Europe’s ideologically driven austerity policies are leading to economic and social divergence between member states that could produce chaos, not to mention complete citizen disenchantment with the European project. What Europe needs is stabilising its institutions and building on solidarity to deal with the new reality of slow growth. Such was the overriding conclusion of the extremely well attended conference organised by the European Trade Union Institute, on 11 December, with well-known American economist James Galbraith.

Mr Galbraith, after outlining the different explanations for the origins of the recent crisis, concluded that inequality and financial fraud are the main drivers of this latest economic depression. “Most explanations”, Galbraith commented, “start out from the view that this is a transient event from which recovery will proceed more or less on its own”. A lot of the “one-note” narratives of the crisis, he added, fundamentally omitted any reference to the role played by all the rising forms of inequality that result from the extreme financialisation of the global economy.

Galbraith believes that Europe’s current austerity policies will lead only to less growth, a further decline in tax revenues and weaker public institutions – which, he claims, is “a formula that will lead to destruction”. “We have been here before, and not so long ago”, the American professor pointed out, referring to the collapse of Yugoslavia, a country once hailed by economists as an example that well repaid close study. However, not only was Professor Galbraith highly critical of the neo-liberal remedies for dealing with the crisis; he took issue also with some of the progressive counter-proposals.

“Progressive economists too, have failed to understand what they were up against”, Galbraith stated. In the first years of the crisis, these economists took up the “banner of Keynesianism”, proposing stimulus programmes as a route to a quick recovery. “While this approach did not work, what it did do was to discredit alternative narratives.”

The current crisis is actually much more fundamental in nature, for the world of today is facing important obstacles to any form of return to growth. Galbraith, who believes that the “physical basis and the institutional basis of the previous growth economy are deeply impaired,” delivered the following essential message:

“The notion that we are going to have a rapid return to growth is a fantasy, no matter who is offering it. We need to condition ourselves to a slower growth rate and we need to make our societies work on the basis of that knowledge”.

What has to be done to this end, Galbraith continued, is to stabilise institutions and to focus on solidarity as the key stabilising principle in times of slower growth. By way of conclusion, he ended the presentation by proposing two “good ideas”: a European employment insurance scheme and a European pension union.

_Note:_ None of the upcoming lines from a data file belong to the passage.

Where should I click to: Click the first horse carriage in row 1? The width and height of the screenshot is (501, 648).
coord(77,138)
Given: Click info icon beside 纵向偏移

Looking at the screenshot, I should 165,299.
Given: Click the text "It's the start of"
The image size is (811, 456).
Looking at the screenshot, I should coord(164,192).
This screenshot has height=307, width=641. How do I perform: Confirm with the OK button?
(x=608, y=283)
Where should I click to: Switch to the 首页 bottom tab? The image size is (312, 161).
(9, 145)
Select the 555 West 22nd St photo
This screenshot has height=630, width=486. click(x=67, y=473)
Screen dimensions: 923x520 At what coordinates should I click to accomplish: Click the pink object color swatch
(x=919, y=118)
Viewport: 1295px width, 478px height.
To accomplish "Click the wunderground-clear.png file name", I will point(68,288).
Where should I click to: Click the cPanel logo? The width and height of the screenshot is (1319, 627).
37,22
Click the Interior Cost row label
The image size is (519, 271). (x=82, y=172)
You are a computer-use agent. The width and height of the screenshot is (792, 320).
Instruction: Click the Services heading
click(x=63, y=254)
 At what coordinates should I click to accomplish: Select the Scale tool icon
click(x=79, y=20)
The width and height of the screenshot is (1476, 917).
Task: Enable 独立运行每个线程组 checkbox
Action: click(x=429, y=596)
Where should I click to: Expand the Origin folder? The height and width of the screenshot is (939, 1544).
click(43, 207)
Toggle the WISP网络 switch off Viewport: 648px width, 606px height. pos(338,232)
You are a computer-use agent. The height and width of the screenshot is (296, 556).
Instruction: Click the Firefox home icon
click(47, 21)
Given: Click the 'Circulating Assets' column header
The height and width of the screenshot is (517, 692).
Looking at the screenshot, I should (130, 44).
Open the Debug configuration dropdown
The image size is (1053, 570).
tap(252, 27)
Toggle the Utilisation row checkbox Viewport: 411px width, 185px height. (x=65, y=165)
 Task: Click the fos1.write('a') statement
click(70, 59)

Commenting on Professor Galbraith’s intervention, Jan Willem Goudriaan, Deputy General Secretary of the European Public Services Union, highlighted the disenchantment of trade union members and citizens with the European project, while also criticising the EU leaders’ proposals for a so-called “genuine economic and monetary union” which “does not even pay lip service” to the trade union request for a new “Social Pact”.

Alfonso Arpaia, of the EU’s Directorate General for Economic and Financial Affairs, on the other hand, defended the Commission’s approach, emphasizing that member states are faced with some tough choices.

Finally Pierre Defraigne – of the Brussels Madariaga think-tank – agreed with James Galbraith’s analysis of the origins of the crisis. “The past decades of growth have been illusory, based on unsustainable debt and a declining economic position”, said Defraigne. “After the Thirty Glorious Years of economic growth [after the Second World War – in French known as “les Trente Glorieuses”] we have had the Thirty Deceptive Years [les Trente Trompeuses],” Defraigne continued: “that is to say, years during which we thought we were growing but failed to realise that we were buying this growth with ever more inequality and increasing over-indebtedness.”